Imaging studies of the orbit such as ultrasound, computed tomography (CT) and magnetic resonance imaging (MRI) can help confirm TED whilst excluding other differential diagnoses. CT without contrast is most popular as it shows bony anatomy of the orbit and is more cost effective compared to MRI.
CT orbits can show you characteristic TED changes such as enlargement of the extraocular muscle bellies and sparing of the tendons.
Typically, there is asymmetrical bilateral involvement of the extraocular muscles affected in the following pattern: inferior recti, medial recti, superior recti, lateral recti and the obliques. If compressive optic neuropathy from orbital apex crowding is suspected, MRI is the gold standard imaging choice.
Optimal management of thyroid dysfunction requires a multidisciplinary approach. Primary treatment goals are to restore and sustain a euthyroid state. Main treatment options are anti-thyroid drugs, thyroidectomy and radioactive iodine.
Conservative treatment for TED includes preservative free ocular lubrication, moisture chambers and taping eyelids for dry eye syndromes.
Sunglasses help with photosensitivity and glare. If diplopia is present in the active phase, primes or monocular occlusion can help. If diplopia is present in the inactive phase, prism correction can be used in the patient’s glasses.
Orbital radiation has been used for TED, however,r its role remains controversial. It is usually well tolerated and safe but is relatively contraindicated in patients under 35 years or with vascular disease.
Recognition of these patients is important for timely management. Unexplained deterioration of vision, altered colour vision in one or both eyes, globe subluxation, corneal opacification, recent development of choroidal folds and optic disc oedema suggest sight-threatening thyroid eye disease.
The EUGOGO recommendation for patients with compressive optic neuropathy includes high-dose intravenous corticosteroids with urgent orbital decompression if there is little or no response to corticosteroids.
In severe cases of corneal exposure, frequent topical lubricants may not be sufficient to prevent ulceration, thinning and perforation.

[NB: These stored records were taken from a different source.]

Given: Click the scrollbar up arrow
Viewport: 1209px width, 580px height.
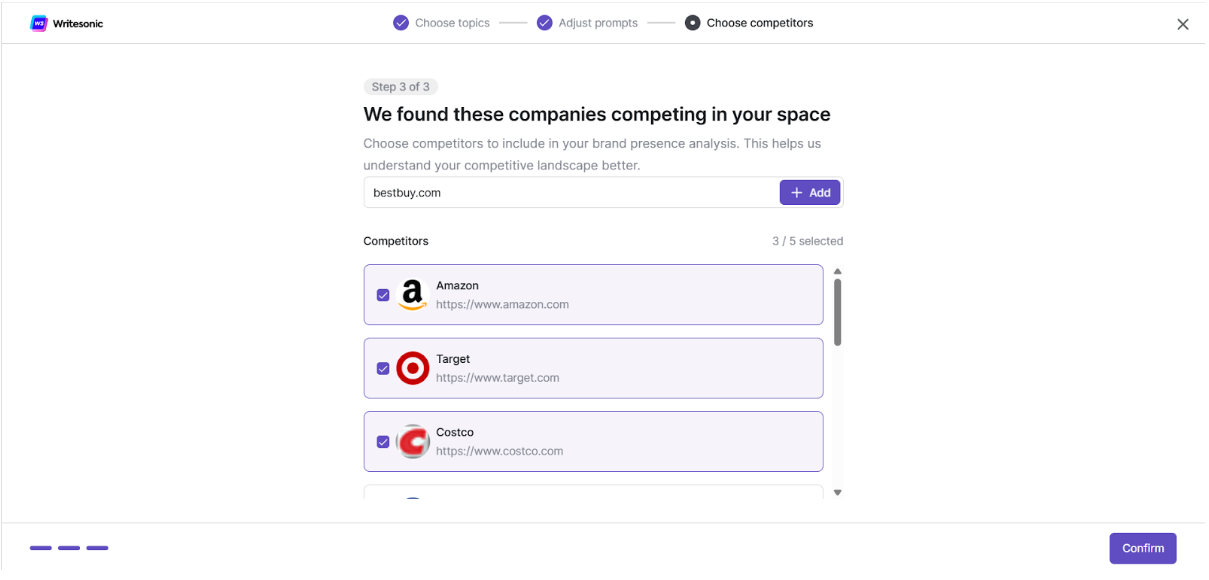Looking at the screenshot, I should [x=837, y=271].
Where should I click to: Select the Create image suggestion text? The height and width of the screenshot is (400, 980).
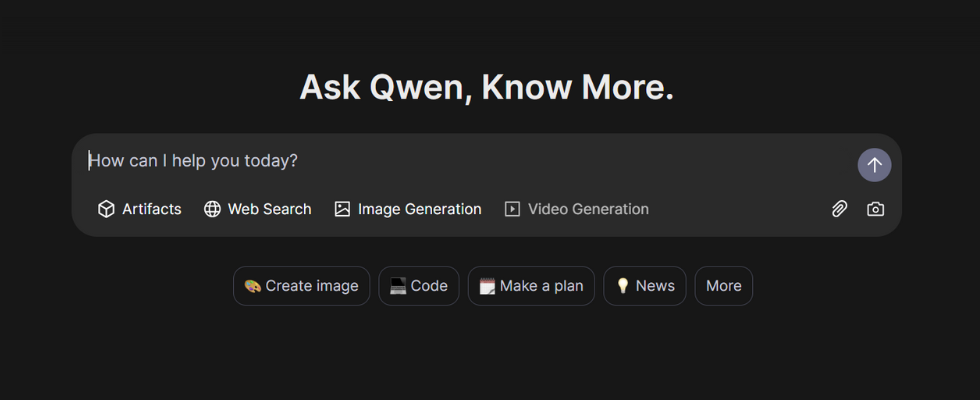pos(311,286)
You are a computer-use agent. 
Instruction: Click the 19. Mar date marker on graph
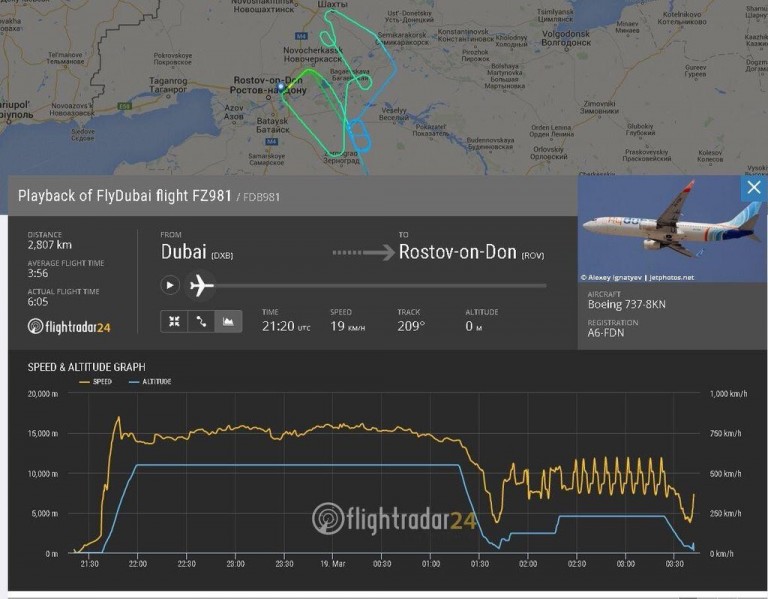tap(332, 564)
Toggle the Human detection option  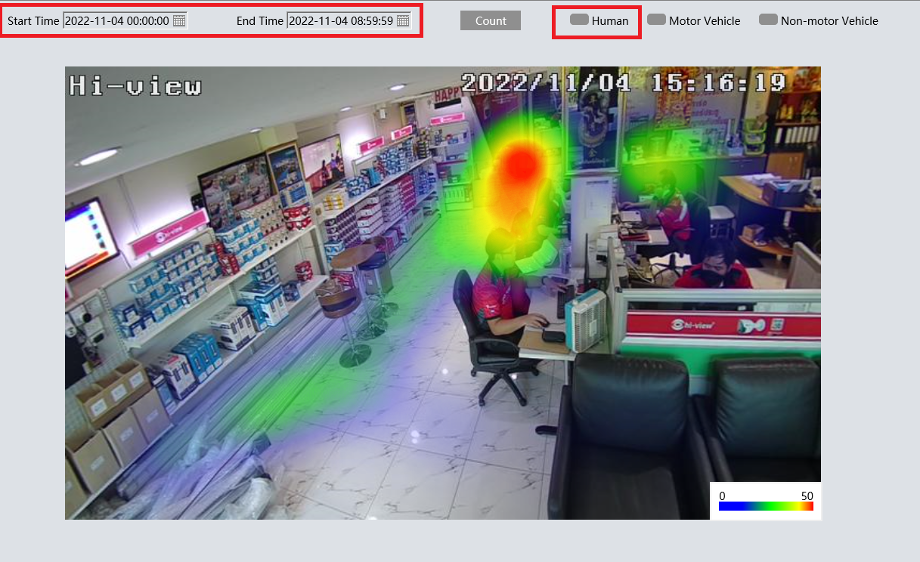coord(579,20)
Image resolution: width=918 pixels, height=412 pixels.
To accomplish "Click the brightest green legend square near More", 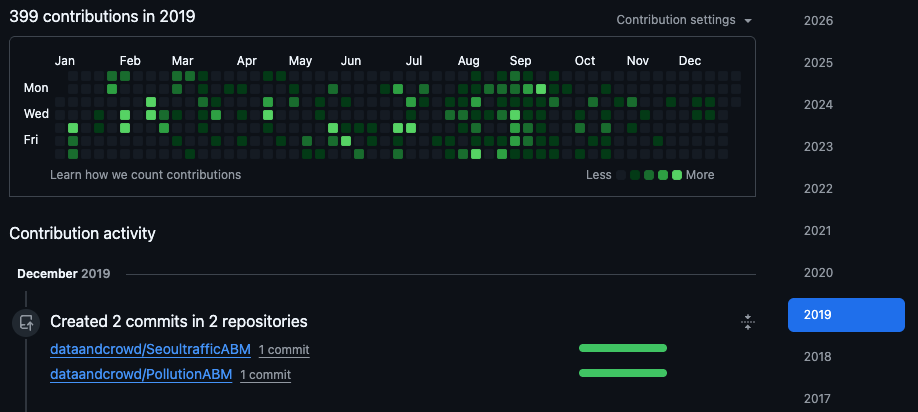I will point(677,175).
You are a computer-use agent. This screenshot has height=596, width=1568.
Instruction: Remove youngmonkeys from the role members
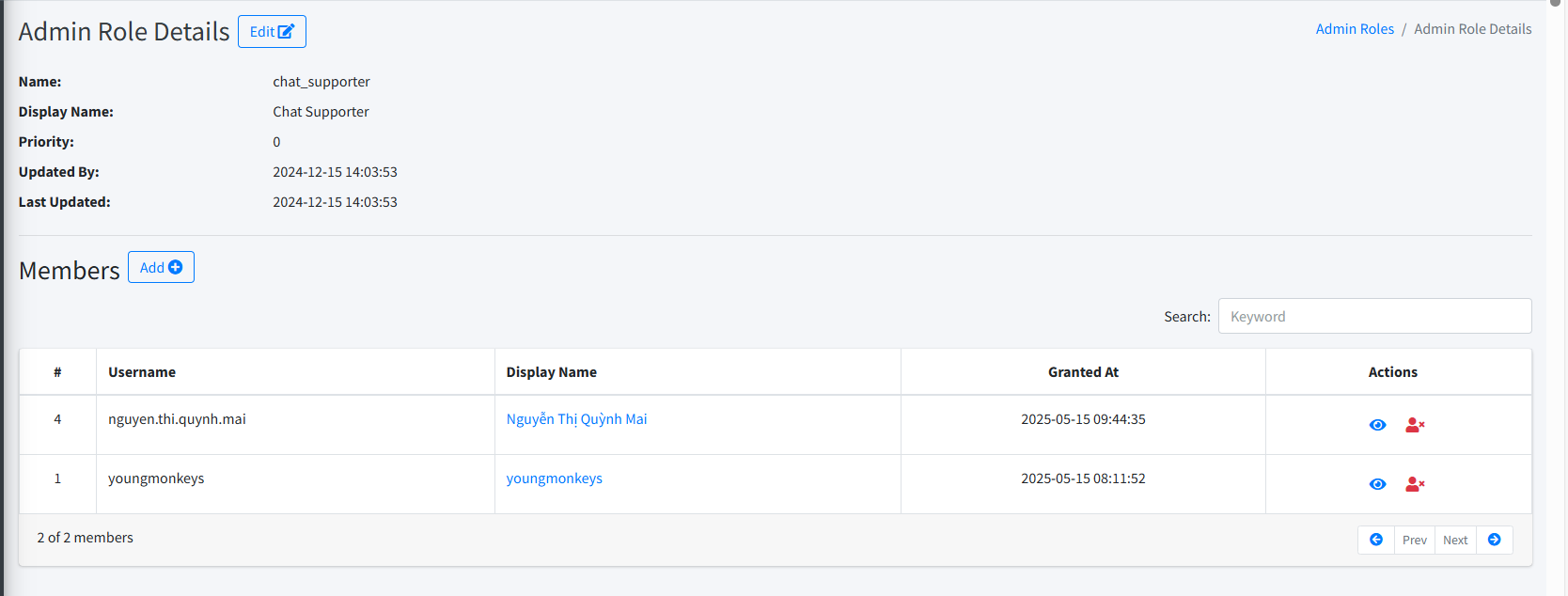(1415, 484)
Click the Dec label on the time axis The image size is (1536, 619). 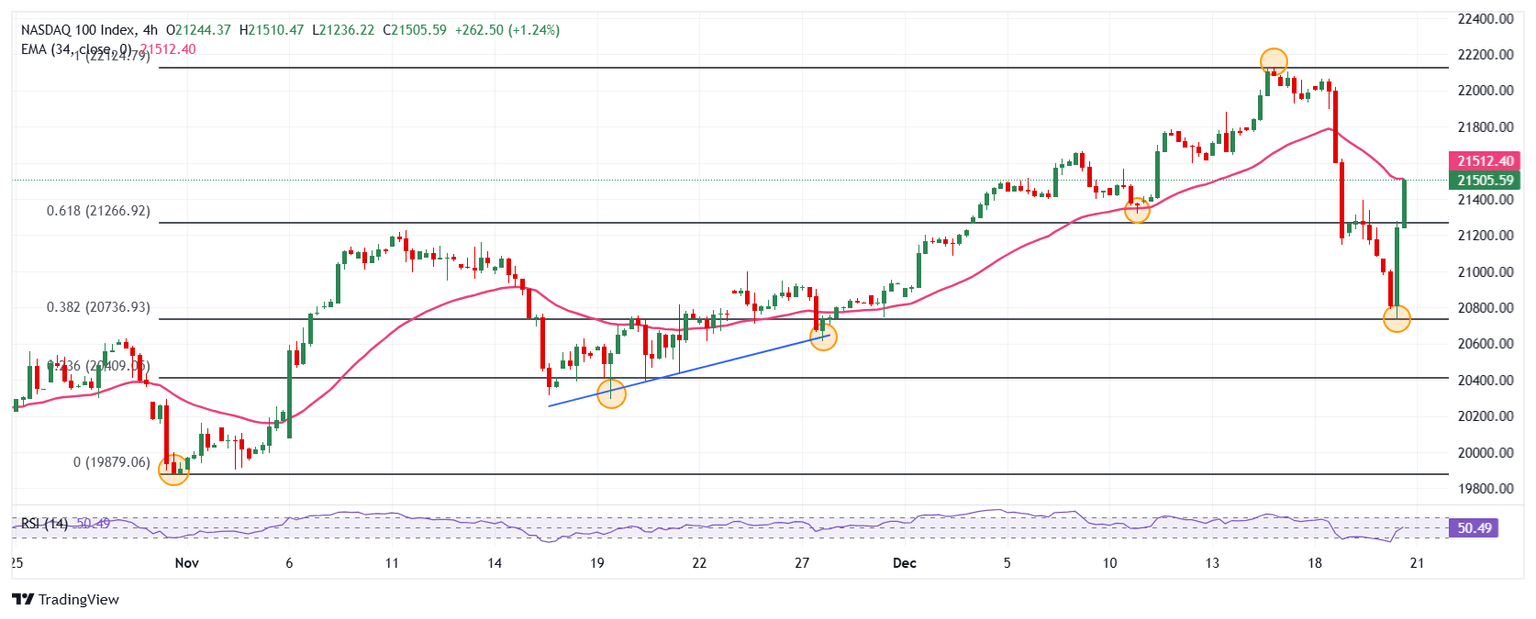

In these cases, moisture chambers, topical cyclosporine, topical or subconjunctival corticosteroids, bandage soft contact lenses, therapeutic scleral contact lenses, amniotic membranes or tarsorrhaphy may be used to promote corneal healing.
Surgical rehabilitation is indicated for patients with moderate-to-severe inactive thyroid eye disease when there is a significant impact on visual function or quality of life.
The general surgical sequence employed in inactive thyroid eye disease is orbital decompression, followed by extraocular muscle surgery, with eyelid procedures performed last. Exposure keratopathy can be treated with temporary tarsorrhaphy while awaiting orbital decompression.
Extraocular muscle surgery (strabismus surgery) is considered in cases where diplopia persists or worsens following orbital decompression. Eyelid surgery is performed last for symptomatic eyelid retraction or asymmetric lid position with the goal of maintaining adequate corneal coverage.